Hanson's paintings don't get caught up on minutiae; they speak through confident
gestures, color, and light. She allows her swift and sure brushstrokes to tell of her emotional reaction
to the landscape.
"I see in shape or areas, not line, and I don't like to do a 'careful' drawing,"
explains Hanson. "I work loosely all over the canvas, refining the image using more paint and
pigment as I go."
With this latest body of work, Hanson ventures from the path forged by the Northwest's most famous
explorers, yet keeps her heart and canvas close to the shores and riverbeds of her cherished Oregon
waterways and lands.
"I always gravitate toward the water," Hanson explains. "There's just something about it that speaks to me."
Water is invariably the unifying element that holds each of her works together. And with each scene,
Hanson's adapts a somewhat different approach depending on how the water is speaking to her.
"When painting a waterfall, it is the way the water dances down its particular cliff that is the challenge,"
she explains. "Or sometimes I see and am inspired by water that is very still and peaceful."
In her painting, "Little Beach," softly rendered lines seem to guide the Neawanna River to its end
at the ocean.

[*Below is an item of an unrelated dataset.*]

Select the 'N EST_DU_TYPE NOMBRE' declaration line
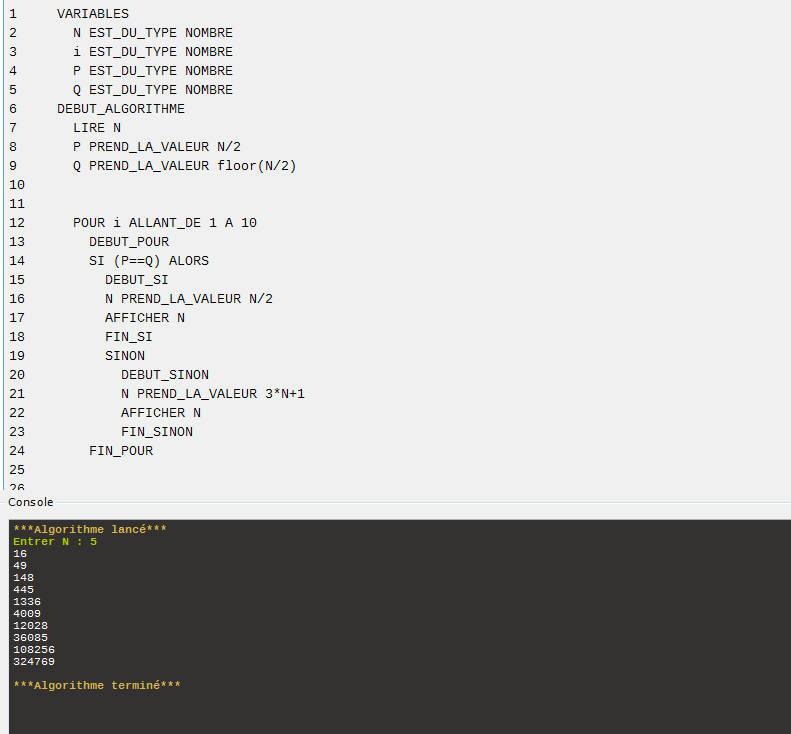The height and width of the screenshot is (734, 791). [152, 33]
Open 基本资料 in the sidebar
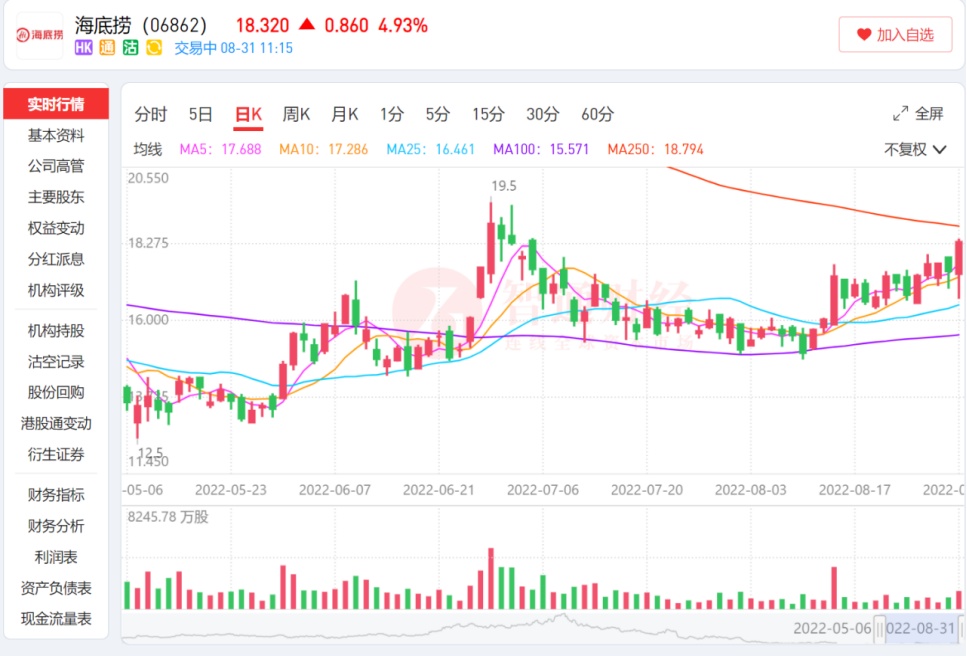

In "Tumalo Falls," one can almost hear the crash of water as it spills and splashes
down the rock face.
This intimacy with the location is the fuel that feeds Hanson's fire.
"Painting in the studio isn't exciting to me, for me it's about being in nature and having the
challenge of a fight I haven't seen before."
Hanson travels with a painters group, Plein Air Painters of Oregon, often to remote locations. She
says the group has become a backdoor into some of the region's best kept secrets.
Ultimately though, Hanson prefers to paint alone, often finding a spot away from the group, where the
land speaks to her in a way that simply says 'paint me.'
En plein air is a French expression which means "in the open air." And although artists have
long painted outdoors, working in natural light became particularly important to the impressionists
in the mid-1800's. Claude Monet, Camille Pissarro, and Pierre-Auguste Renoir all advocated en plein
air painting, and much of their work was done outdoors.
Occasionally Hanson will make a watercolor study on site, and finish the oil painting at home.
But it's not her preferred approach.
"I prefer to complete a painting on site," she says. "Sometimes they get too tight in the studio."
Hanson's pursuit of the Oregon landscape will likely take her to new frontiers and beyond, but no
matter where she ends up, she always cherishes the process of being on location, even if it does mean
getting rained on, snowed on, or simmered under the high desert sun.
"It's just the challenge and excitement of looking at something in nature and trying to capture an
essence of what I'm seeing," Hanson says.